Se não é essa chuva de críticas estéreis, o que encontramos na grande imprensa são constatações/propostas tão estéreis quanto, como a “necessidade urgente de uma reforma política que não a proposta pelo governo”, mas a qual não sabemos qual é. E a ausência de um debate mais aprofundado na imprensa advém da própria precariedade das críticas e análises por ela feitas – análises que parecem ter sempre um grande medo de investigar as instituições e as leis para além dos seus mandantes de turno.

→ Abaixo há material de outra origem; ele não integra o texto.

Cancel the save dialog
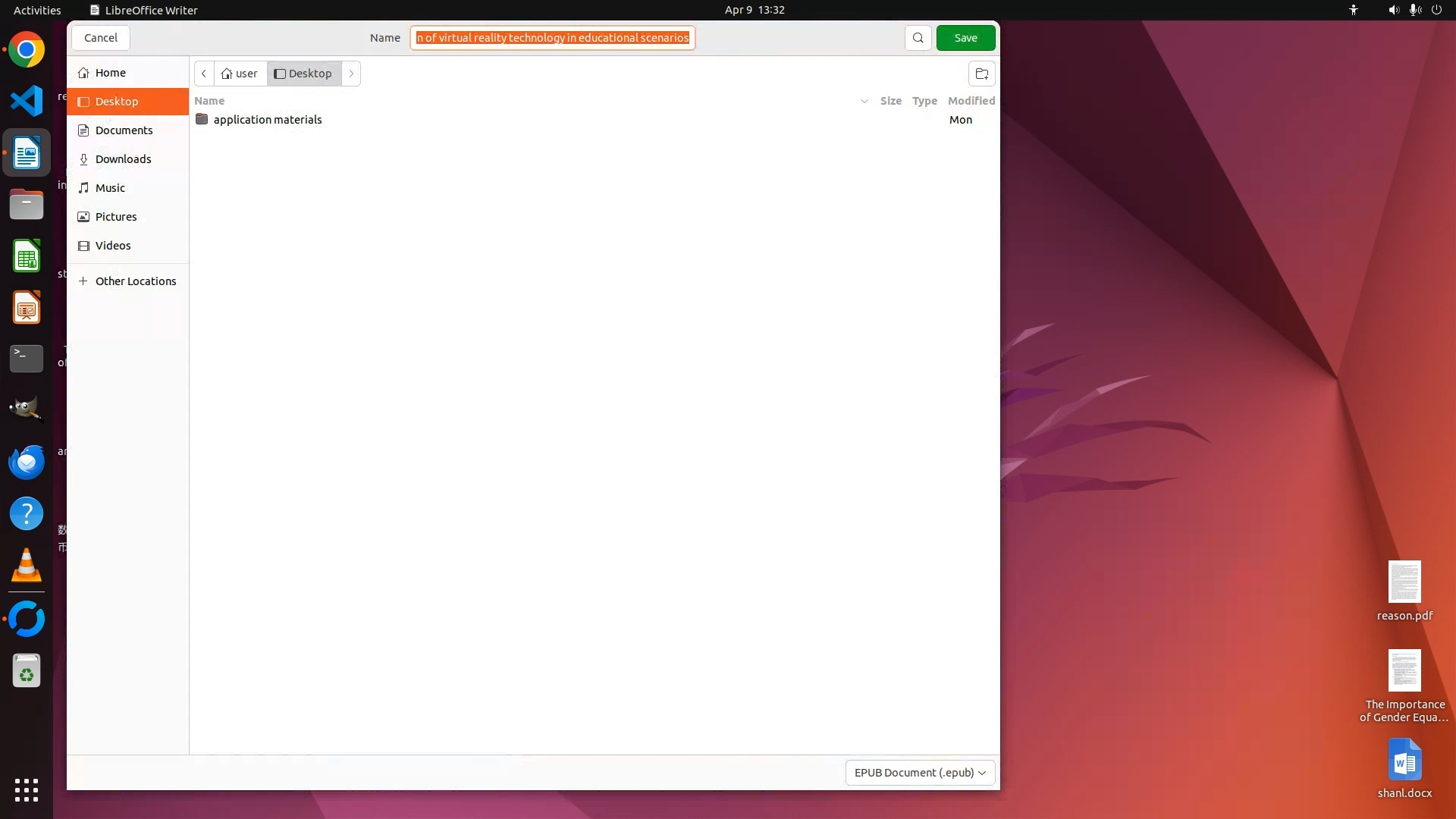Screen dimensions: 1456x819 click(100, 38)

No caso específico deste último escândalo, o fato das eleições para dois poderes distintos ocorrerem simultaneamente já é algo que serve apenas para confundir o eleitor menos interessado. Afinal, quando a eleição do mandatário máximo da nação está em jogo, fica difícil prestar maiores atenções a esses quase 600 congressistas, que sequer se sabe ao certo para que servem (o que ajuda no retorno de deputados recém acusados de corrupção). Eleições separadas para executivo e legislativo (como ocorre nos EUA, por exemplo) já seria uma grande sugestão que aqueles que acham que este sistema é o que foi de melhor inventado até hoje poderiam fazer para melhorar o sistema representativo atual, pois ajudaria a deixar claro qual o papel do presidente, do governador, qual o dos senadores e deputados. Mas o medo de se criticar o sistema – ou a preguiça de se avançar a análise para além dos mandantes de turno – faz com que a imprensa não seja capaz de propor uma solução sequer.

Um último detalhe: o que nossa tradição republicana tem de mais marcante é o fato de ser uma “fábricas de escândalos”, seja no executivo, no legislativo ou no judiciário. A questão é saber quem decide quais desses escândalos entrarão no mercado, quais podem continuar ocultos sob os belos edifícios projetados por Niemayer.